O CB.Saúde discutiu o impacto de altas temperaturas na Copa do Mundo. O angiologista Herik Oliveira destacou a importância da pausa para hidratação para evitar desgastes e lesões. O tema envolve atletas e torcedores, com foco em saúde vascular.

Aquecimento global, calor e umidade tendem a elevar a temperatura central dos jogadores, aumentando o estresse térmico. A preocupação é a sobrecarga no sistema cardiovascular e a desidratação, que aumenta o risco de cãibras e lesões musculares.

Muitos atletas chegam ao final da temporada europeia, o que agrava o desgaste físico. Condições climáticas adversas exigem estratégias de aclimatação para reduzir impactos no desempenho.

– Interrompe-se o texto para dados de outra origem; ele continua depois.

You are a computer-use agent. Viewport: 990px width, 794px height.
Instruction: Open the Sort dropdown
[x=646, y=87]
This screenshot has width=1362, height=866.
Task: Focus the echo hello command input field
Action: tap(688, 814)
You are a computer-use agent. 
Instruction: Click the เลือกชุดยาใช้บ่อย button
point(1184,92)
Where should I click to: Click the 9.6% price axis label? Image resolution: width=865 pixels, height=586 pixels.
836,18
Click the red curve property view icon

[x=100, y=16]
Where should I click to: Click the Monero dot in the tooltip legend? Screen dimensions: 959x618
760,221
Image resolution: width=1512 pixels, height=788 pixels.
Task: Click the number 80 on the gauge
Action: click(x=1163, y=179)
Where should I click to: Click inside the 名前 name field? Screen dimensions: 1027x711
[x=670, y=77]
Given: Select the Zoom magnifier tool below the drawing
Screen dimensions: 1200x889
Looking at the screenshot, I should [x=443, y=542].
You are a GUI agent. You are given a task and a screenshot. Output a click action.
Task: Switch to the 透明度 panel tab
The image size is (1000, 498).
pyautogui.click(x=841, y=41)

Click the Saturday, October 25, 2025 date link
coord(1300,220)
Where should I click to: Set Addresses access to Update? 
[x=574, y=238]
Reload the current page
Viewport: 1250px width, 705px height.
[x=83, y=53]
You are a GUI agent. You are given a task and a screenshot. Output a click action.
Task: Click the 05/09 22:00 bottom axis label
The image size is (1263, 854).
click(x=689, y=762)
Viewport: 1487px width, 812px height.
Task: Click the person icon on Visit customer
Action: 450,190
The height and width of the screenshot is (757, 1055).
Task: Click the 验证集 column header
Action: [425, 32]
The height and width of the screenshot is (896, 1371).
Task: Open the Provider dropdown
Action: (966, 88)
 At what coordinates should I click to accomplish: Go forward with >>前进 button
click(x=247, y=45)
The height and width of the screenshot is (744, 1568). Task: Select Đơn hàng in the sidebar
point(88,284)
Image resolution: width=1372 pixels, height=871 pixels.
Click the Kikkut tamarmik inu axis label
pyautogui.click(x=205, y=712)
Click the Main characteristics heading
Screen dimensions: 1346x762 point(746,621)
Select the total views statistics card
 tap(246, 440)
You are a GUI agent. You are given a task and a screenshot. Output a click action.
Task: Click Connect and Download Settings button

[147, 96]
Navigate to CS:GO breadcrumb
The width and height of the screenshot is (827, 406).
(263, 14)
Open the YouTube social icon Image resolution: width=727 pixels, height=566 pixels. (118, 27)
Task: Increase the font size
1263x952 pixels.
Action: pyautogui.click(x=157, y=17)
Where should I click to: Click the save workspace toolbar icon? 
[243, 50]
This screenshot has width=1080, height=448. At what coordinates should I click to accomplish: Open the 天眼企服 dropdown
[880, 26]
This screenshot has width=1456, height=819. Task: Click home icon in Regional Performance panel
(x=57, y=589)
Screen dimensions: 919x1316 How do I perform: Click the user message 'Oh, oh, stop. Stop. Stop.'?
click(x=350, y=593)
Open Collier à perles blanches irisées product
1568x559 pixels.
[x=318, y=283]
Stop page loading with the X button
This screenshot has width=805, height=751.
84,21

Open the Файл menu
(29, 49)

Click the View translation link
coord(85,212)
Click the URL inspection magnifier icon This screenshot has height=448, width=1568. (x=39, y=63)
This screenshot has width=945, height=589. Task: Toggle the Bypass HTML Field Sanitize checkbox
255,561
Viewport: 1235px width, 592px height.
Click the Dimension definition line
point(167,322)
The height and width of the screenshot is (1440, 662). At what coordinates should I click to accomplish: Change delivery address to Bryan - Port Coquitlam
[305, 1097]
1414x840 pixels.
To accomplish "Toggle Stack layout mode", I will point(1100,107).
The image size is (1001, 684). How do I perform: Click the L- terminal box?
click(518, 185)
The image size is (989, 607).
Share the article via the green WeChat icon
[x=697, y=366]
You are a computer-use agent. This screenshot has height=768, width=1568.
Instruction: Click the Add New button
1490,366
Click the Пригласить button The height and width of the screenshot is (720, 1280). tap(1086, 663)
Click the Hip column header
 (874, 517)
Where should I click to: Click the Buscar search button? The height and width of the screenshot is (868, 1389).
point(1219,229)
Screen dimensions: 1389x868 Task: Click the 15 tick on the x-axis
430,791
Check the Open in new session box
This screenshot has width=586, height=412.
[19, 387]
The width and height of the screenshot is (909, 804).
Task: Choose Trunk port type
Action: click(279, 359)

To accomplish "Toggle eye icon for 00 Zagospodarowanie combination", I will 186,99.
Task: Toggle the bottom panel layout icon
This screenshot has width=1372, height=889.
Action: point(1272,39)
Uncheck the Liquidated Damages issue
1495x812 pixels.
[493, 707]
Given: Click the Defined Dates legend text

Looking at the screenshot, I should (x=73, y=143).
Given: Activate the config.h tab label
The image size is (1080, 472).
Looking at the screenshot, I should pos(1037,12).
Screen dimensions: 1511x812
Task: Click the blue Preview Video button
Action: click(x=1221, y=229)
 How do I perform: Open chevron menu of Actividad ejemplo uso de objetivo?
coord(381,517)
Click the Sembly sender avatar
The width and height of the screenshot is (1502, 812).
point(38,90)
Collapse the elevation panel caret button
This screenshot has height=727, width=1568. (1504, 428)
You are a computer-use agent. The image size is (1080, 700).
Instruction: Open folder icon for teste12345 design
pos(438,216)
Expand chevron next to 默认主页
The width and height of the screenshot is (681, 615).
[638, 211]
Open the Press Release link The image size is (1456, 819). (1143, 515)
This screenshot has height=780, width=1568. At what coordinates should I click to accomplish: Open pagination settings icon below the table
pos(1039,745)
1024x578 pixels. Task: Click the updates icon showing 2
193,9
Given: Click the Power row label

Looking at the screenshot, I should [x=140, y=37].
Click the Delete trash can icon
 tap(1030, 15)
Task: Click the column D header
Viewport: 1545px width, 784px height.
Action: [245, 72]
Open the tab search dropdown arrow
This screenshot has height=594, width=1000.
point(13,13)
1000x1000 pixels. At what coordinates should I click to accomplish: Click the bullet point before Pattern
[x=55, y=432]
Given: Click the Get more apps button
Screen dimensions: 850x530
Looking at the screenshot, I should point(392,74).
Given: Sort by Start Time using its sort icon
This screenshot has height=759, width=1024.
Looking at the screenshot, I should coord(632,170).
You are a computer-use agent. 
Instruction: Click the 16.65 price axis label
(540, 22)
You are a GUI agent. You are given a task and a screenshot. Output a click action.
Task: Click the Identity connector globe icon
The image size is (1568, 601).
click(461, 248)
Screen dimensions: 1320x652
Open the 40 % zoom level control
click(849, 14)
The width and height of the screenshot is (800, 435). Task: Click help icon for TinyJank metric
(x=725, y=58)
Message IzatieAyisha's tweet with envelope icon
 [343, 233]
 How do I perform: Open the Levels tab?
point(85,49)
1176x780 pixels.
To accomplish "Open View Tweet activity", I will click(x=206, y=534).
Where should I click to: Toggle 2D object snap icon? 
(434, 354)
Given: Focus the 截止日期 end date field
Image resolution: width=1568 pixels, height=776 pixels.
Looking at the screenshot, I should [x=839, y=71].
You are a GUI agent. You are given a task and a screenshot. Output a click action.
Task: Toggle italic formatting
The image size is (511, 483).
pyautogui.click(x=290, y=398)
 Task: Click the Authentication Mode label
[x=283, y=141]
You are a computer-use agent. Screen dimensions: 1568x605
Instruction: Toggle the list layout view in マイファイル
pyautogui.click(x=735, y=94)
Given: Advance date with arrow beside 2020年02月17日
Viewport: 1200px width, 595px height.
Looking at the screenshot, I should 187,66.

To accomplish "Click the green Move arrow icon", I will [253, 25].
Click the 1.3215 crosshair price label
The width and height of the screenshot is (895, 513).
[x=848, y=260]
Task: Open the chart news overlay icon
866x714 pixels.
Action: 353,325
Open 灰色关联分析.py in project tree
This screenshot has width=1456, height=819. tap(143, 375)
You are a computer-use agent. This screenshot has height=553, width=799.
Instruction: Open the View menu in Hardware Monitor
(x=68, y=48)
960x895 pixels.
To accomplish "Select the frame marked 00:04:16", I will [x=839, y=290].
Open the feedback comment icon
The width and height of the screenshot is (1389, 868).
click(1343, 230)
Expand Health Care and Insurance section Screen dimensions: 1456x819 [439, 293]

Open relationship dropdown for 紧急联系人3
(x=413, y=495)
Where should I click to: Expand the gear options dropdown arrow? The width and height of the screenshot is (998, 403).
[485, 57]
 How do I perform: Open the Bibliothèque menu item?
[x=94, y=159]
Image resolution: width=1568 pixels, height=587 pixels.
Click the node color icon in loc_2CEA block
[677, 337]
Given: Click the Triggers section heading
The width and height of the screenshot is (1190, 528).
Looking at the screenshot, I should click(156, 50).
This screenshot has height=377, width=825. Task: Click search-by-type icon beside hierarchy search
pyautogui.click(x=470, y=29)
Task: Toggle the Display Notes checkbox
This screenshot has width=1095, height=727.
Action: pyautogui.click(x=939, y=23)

A pausa para hidratação é considerada essencial em cada tempo. Beber água, repor sais minerais com bebidas isotônicas e resfriar o corpo com toalhas frias ajudam a manter a temperatura. A aclimatação ideal leva sete dias.

A duração dos jogos, principalmente com prorrogação e pênaltis, aumenta a sobrecarga. Tais condições elevam o risco de lesões por esforço prolongado em meio a calor intenso.

Para torcedores, cuidados com a temperatura também são necessários. Viagens longas podem aumentar o risco de doenças vasculares, como trombose venosa. Meias elásticas, quando indicadas, ajudam a circulação.

Movimentar pés e tornozelos durante viagens prolongadas estimula a bomba muscular da panturrilha, contribuindo para a prevenção de complicações vasculares. Levar em conta orientações médicas é fundamental.

Sobre a Copa do Mundo feminina, há diferenças hormonais que elevam a suscetibilidade a algumas doenças vasculares. Varizes são mais comuns entre mulheres; lipedema afeta cerca de 1% dos homens.

O lipedema é uma inflamação crônica, com dor, inchaço e sensibilidade ao toque. O tratamento depende de diagnóstico precoce e envolve cirurgia, alimentação específica e exercícios de baixo impacto, como yoga e natação.

O acompanhamento multidisciplinar é essencial para o manejo do lipedema. Nutricionista, educador físico e médico devem atuar juntos para definir dieta, treino e estratégias terapêuticas.

No geral, a hidratação, a aclimatação e o cuidado com a circulação são medidas-chave para atletas e torcedores enfrentarem o calor na Copa. A prevenção busca reduzir desgastes e complicações.